Enfin, à la jonction des rues Sidi Boumendil et de la Commission, côté médina, le bâti dense de la vieille ville laisse place à la friche de la Kherba. Le programme de rénovation urbaine qui devait y être réalisé sous la présidence Bourguiba, similaire à celui en partie réalisé dans le quartier de la Hafsia (Abdelkafi, 1989), n’a jamais vu le jour. Interface entre l’axe soukier et la médina, le site accueille un marché hebdomadaire chaque lundi. Ce jour de marché n’est pas étranger au surcroît d’encombrement des rues alentour. La mise en place commence tôt, à partir de 5 h 30, car les marchands itinérants doivent accéder à la Kherba avec leurs véhicules et donc arriver avant l’installation des étals des

vendeurs de rue et l’ouverture des commerces qui interdisent ensuite pour la journée l’accès automobile à la friche. Comme toutes les activités non sédentaires de la place marchande, il est nécessaire d’occuper l’espace promptement. Le reste de la semaine, cet espace retrouve sa condition de friche même si ses abords abritent une activité permanente dans la continuité des commerces de l’axe central du souk Boumendil – rues Sidi el Morjani et Sidi Ali Azouz – et du fait des locaux commerciaux spontanés à la jonction des rues de la Commission et Sidi Boumendil.

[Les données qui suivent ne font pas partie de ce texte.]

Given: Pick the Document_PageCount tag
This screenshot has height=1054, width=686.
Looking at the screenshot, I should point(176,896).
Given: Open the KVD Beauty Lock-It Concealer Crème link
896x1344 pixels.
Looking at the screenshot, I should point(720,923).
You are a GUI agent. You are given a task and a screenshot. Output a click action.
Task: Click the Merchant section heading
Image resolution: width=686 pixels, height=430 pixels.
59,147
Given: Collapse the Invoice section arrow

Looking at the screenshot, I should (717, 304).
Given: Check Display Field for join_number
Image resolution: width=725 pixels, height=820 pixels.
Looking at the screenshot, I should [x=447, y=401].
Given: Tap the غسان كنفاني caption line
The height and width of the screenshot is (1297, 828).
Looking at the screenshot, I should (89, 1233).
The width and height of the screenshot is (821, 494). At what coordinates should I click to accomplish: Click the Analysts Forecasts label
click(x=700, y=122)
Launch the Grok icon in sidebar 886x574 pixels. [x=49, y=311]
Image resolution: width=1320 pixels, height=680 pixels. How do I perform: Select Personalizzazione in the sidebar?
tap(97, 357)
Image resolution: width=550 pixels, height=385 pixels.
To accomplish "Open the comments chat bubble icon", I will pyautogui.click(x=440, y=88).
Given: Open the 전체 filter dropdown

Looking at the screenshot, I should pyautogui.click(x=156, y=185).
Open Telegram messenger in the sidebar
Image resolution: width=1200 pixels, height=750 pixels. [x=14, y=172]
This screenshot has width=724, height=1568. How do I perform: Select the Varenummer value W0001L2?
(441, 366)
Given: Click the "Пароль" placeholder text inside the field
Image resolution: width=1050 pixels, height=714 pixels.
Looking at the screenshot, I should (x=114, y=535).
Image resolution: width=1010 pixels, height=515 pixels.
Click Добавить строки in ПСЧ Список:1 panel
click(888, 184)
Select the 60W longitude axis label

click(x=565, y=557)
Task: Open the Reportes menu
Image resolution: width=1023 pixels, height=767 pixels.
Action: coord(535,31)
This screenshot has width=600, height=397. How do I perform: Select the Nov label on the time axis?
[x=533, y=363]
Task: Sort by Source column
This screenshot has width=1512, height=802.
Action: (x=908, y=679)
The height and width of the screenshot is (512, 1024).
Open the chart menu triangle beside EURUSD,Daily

À l’arrivée de la clientèle dès 8 h – sauf le dimanche, jour de fermeture – les rues Sidi Boumendil et de la Commission sont transformées jusqu’à 18 h par la mono-activité commerciale. Cet axe au cœur du marché prend la forme d’un étroit tunnel marchand (cf. planche photographique 1.2.). Ce dernier est couvert par des bâches et des toiles (cliché a). Cette protection contre le soleil ou les intempéries renforce, avec les marchandises suspendues, l’effet de galerie marchande. Au souk Boumendil, contrairement aux souks historiques de la médina – souk el Attarine ou souk el Blat par exemple – avec lesquels il partage cette caractéristique, la couverture n’est pas maçonnée, ni commandée par les pouvoirs publics, mais plutôt mobile et bricolée, à partir des initiatives individuelles des commerçants. De chaque côté, sur environ trois mètres de hauteur, les façades des immeubles sont presque totalement masquées par les marchandises exposées à la verticale. Au sol enfin, les étals des commerçants s’avancent jusqu’à ne laisser qu’un étroit passage où les chalands circulent dans chaque sens en file indienne. Il suffit qu’un hamala chargé tente de se frayer un passage pour que chacun doive se serrer contre les étals ou même libérer le passage en entrant dans un magasin.

Planche photographique 1.2. : La rue Sidi Boumendil, rue soukière

À l’intérieur des locaux commerciaux se répète cette scénographie commerciale de l’abondance. La plupart des boutiques est organisée selon le modèle de la boutique- entrepôt (cf. figure 1.2.) similaire à ce qui a pu être observé ailleurs, notamment au Caire et à Alexandrie (Doron, 2006).

Figure 1.2. : Le modèle de la boutique-entrepôt

Les magasins occupent communément une surface rectangulaire plus ou moins étroite et profonde, ouverte sur la largeur côté rue. L’espace intérieur de chaque boutique fait office d’entrepôt où les produits sont disposés sur des étagères du sol au plafond sur les trois murs. Sur le côté ouvert, sont installés le comptoir et la caisse à l’interface entre l’intérieur et les étals.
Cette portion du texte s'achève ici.